Show each line of the data below that has the string "milba" in it.

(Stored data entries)
________________________

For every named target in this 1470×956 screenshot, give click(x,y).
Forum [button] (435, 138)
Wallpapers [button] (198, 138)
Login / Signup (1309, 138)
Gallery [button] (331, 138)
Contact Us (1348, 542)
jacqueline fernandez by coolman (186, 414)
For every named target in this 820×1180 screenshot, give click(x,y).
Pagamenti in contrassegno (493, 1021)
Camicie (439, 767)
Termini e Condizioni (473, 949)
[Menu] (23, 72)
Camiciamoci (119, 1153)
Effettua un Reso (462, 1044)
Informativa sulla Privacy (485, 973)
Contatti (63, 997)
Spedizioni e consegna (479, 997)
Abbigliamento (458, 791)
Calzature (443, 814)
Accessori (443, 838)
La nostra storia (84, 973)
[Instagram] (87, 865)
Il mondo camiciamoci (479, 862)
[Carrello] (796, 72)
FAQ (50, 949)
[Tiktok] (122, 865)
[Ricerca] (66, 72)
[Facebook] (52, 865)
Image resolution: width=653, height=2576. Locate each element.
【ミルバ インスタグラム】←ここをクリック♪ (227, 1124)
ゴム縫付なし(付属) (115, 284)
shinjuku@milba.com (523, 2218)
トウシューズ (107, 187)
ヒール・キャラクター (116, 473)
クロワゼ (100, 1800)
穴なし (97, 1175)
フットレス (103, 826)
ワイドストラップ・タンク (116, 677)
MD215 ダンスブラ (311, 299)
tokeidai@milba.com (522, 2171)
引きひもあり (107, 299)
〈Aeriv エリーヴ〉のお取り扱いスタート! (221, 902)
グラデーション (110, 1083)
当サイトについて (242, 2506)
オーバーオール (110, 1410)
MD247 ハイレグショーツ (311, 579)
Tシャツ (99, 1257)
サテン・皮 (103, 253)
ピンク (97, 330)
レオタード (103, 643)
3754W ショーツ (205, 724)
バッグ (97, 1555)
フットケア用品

________________________

## TASK OUTPUT
shinjuku@milba.com (523, 2218)
tokeidai@milba.com (522, 2171)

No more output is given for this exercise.